あの歌姫は大きな傷を抱えている。自分を守るためなのか、純粋なその心を否定するかの如く他人を傷付ける言葉を吐く。かつて、自分がそうされたように。

 彼女の外見は万人をも引き寄せるが、その瞳はいつも何かに怯えているのだ。もしかしたら、歌うことだけが彼女を支えているのかもしれない。



『それにしても犯人は一体……』



 歩き出した廊下の真ん中でルイ君が呟く。彼の疑問はみんなの疑問だ。彼女の過去が写った写真が送られてきたということは、当時の彼女を知っている者か、度を越したマニアか……
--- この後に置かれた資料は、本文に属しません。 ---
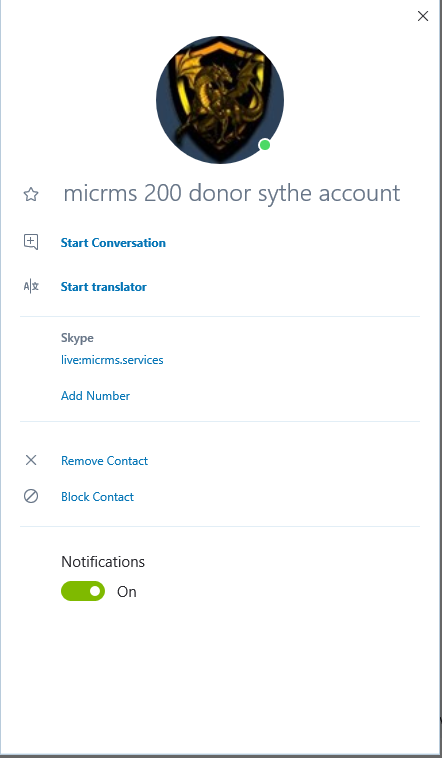Click the green online status dot
Image resolution: width=442 pixels, height=758 pixels.
pos(265,145)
『ルイ。今は犯人探しよりも、あの子が安全にショーを出来るように警備することが大事だ。他の奴らも、余計なこと考えてねぇで警備に集中しろよ。“脅迫状”が届いた以上、いつ何が起こってもおかしくねぇんだ。』



 コントラバスのような響きが皆に注意を促す。余計なことを考えていたアタシは少なからず反省した。群はあえて“脅迫状”と言ったのだろう。あの写真は確かに、アンヘラからすれば脅し意外の何物でもないのだから。



『……みんな、アンヘラから目を離さないで。』



 全員が頷き、会場に入る。ミッション・スタートだ。